# Brief A
In the COVID-19 spread text, which software was used for the correlation and principal component analysis?
# Brief B
From the COVID-19 spread text, give again the stretch from "3. Results and" through "or countries worldwide.".
# Brief C
Carry on the COVID-19 spread text from the point where it stops.

# Text
+++
The cumulative population in the study zone follows an “S”-shaped curve that passes through an inflection point of time where the spreadability rate will be maximum.

2.3. Principal component analysis

The phenomenon of virus spread in society differs from microbial growth due to various influencing factors like the nature of the virus, climatic condition, geographical factors, socio-economic factors, population behavior, etc. Each of these factors may have some possible impact on pandemic spread, thus, needs consideration during pandemic assessment. Principal component analysis (PCA), a data dimension reduction technique, was employed to understand the possible contribution of different socio-economic variations in different states of India. The state-wise socio-economic factors considered for assessing the COVID-19 spread in India were COVID-19 confirmed cases (Cases), populations (population), average literacy rate (Literacy), percent contribution of gross domestic production (GDP), rural to urban population ratio (Rural/Urban) and Gender ratio (W/M). The correlation and principal component analysis were performed using the Rstudio software, and associations among the socio-economic factors and COVID-19 for different Indian states were summarised using a biplot.

3. Results and discussion

An attempt was made to establish an empirical mathematical model based upon the already recorded confirmed COVID-19 cases from mid-February to May. The developed model has been used to forecast the pandemic spread for coming days and approximate estimation of spreadability. In the general form, the model function is a nested exponential function, containing only three parameters, which makes the model quite simple and versatile. Since only a few parameters define the developed model, these were accounted during the examination of correlation of infection outbreak with socio-economic factors. The virus infected cumulative population forms an S-shaped curve with time (days) of spread depending upon the model parameters which can be fitted with cumulative population data for almost all the states or countries worldwide.

3.1. Effect of model parameters on the shape of the curve

Before analyzing the actual results, efforts were undertaken to analyze the effect of model parameters on the shape of infection curves. The variation in the shape of prediction curves as a result of changes in the model parameters, β and t_i, is presented in Fig. 1 , considering constant initial population, Y₀ = 10 and inflection population, α = 800. Fig. 1a and b depicts the impact of the model parameter (β) on the cumulative population and spreadability rate, respectively. It was identified that change in β considerably influenced the shape of the curve for the cumulative population as well as spreadability rate, therefore, defining β as “shape factor” for the model. Increase of β from 0.05 to 0.15 caused a faster and abrupt rise of cumulative population. The curve with a higher β value exhibited higher steepness as a consequence of an early and sudden rise in the infected population. Further, the increase of shape factor also demonstrated an intensified and well-defined peak of the spreading rate, as presented in Fig. 1b. It can be inferred that the higher value of β is a representative of rapid enlargement of COVID-19 outbreak.
+++
# Dataset section
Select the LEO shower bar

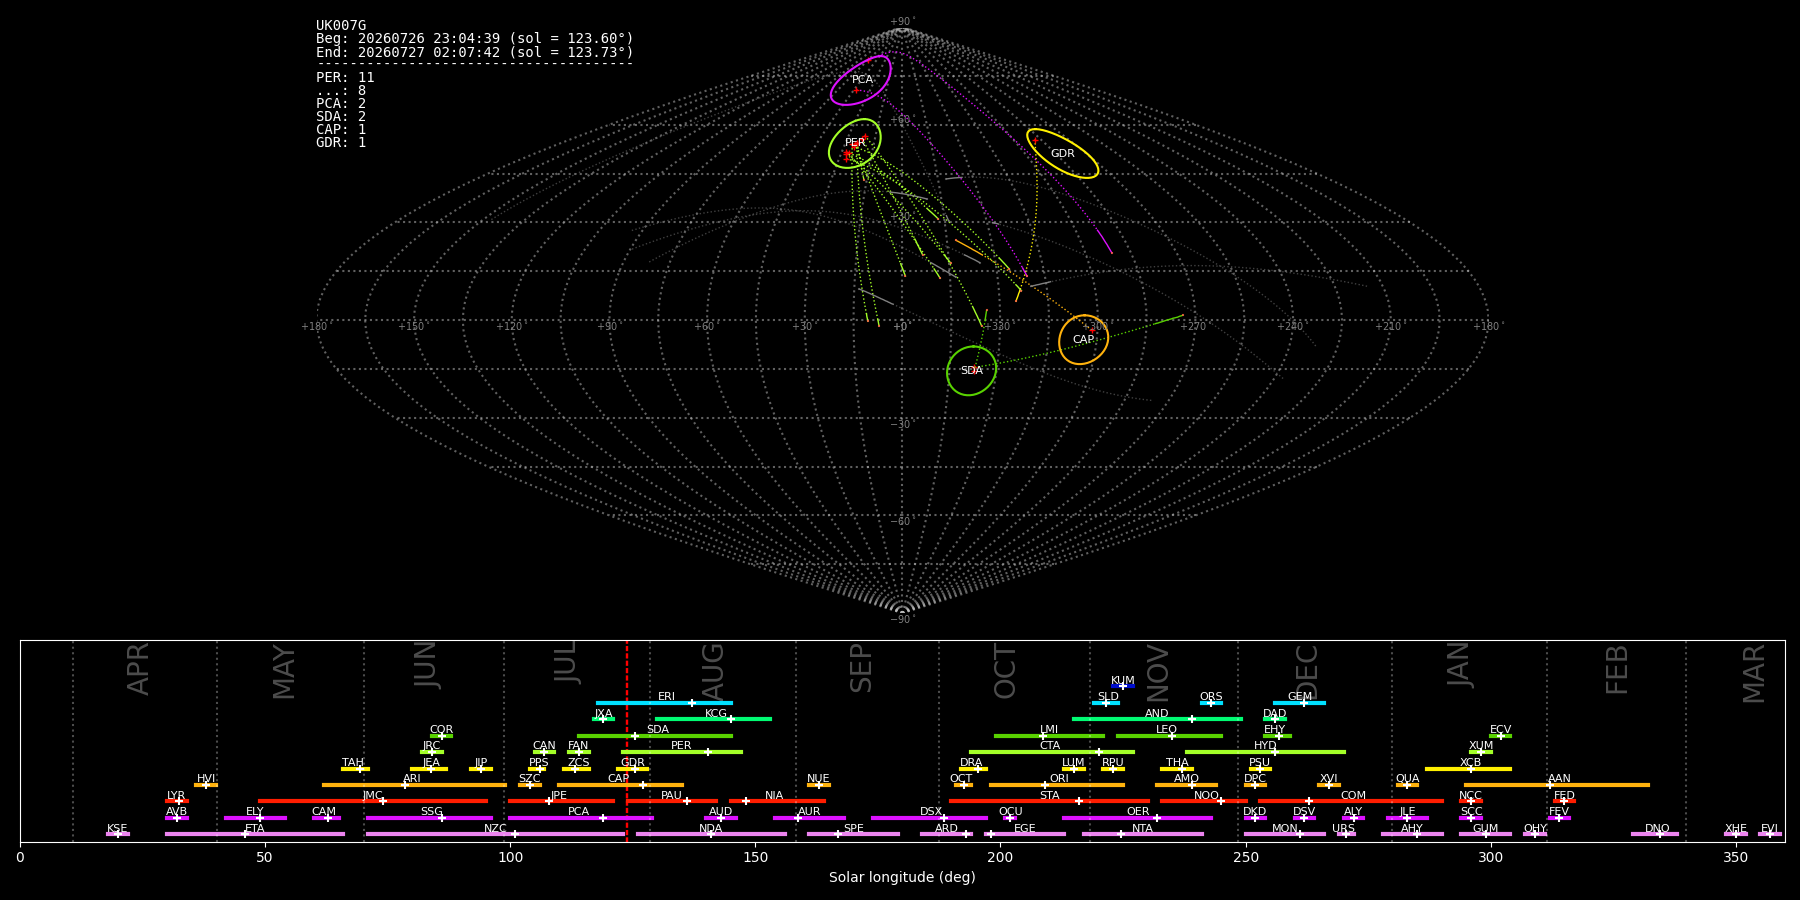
+++
# Task answer A
The Rstudio software.

# Task answer B
3. Results and discussion

An attempt was made to establish an empirical mathematical model based upon the already recorded confirmed COVID-19 cases from mid-February to May. The developed model has been used to forecast the pandemic spread for coming days and approximate estimation of spreadability. In the general form, the model function is a nested exponential function, containing only three parameters, which makes the model quite simple and versatile. Since only a few parameters define the developed model, these were accounted during the examination of correlation of infection outbreak with socio-economic factors. The virus infected cumulative population forms an S-shaped curve with time (days) of spread depending upon the model parameters which can be fitted with cumulative population data for almost all the states or countries worldwide.

# Task answer C
Effect of inflection time (t_i) on the shape of the infection curves is shown in Fig. 1c and d. It is evident that on increasing of the inflection time, shape of the cumulative population curve as well as spreadability rate curve almost remains the same; however, the whole curve makes a shift along the time axis. Therefore, inflection time did not manifest considerable effect on the shape of the curve, but substantial changes in the position of the curve were distinguished. It is noteworthy to highlight that model function can provide different types of shapes depending upon the model parameters, shape factor and inflection time. The developed nested exponential model has the potential to define and predict ever-increasing trend like cumulative infected population (Y_p), and bell-shaped curves governing spreadability rate model (R_y).

3.2. Analysis and model validation for COVID-19 outbreak

The actual data of period 15 February to May 15, 2020 of different countries were used for parameter estimation of the model. Subsequently, the actual data observed during the period from 16 May to May 28, 2020, indicated by blue triangles in Fig. 2 , was applied as the test data for validation of the mathematical model. The values of the model parameters obtained for different countries using regression modelling are presented in Table 1 .

Fig. 2 — Actual and model predicted cumulative infected population for (a) India, (b) China, (c) Italy, (d) Canada, (e) USA, (f) Germany, (g) Japan, (h) Iran, tested data: (15.05.2020–28.05.2020).

Table 1.

Statistical model parameters for different countries obtained by regression modelling considering the data up to 15 May, 2020.

Countries	Starting date	Model parameters
Countries	Starting date	Y₀	α	β	t_i	R²
India	February 15, 2020	3	483417	0.018357	145.59	0.9994
China	January 22, 2020	571	29892.41	0.152632	15.47	0.9937
Italy	February 19, 2020	3	86335.43	0.060355	42.73	0.9995
Canada	February 15, 2025	8	39323.2	0.043275	67.23	0.9995
USA	February 15, 2020	15	682228.7	0.049143	62.22	0.9992
Germany	February 15, 2021	25	64701.81	0.083874	44.59	0.9996
Japan	February 15, 2022	53	6540.975	0.074024	56.51	0.9956
Iran	February 15, 2023	2	45338.53	0.049268	42.58	0.9972

Open in a new tab

Where, Y₀: Infected population at zero day; α: Cumulative infected population at inflection point; β: Shape factor; t_i: Inflection time (days).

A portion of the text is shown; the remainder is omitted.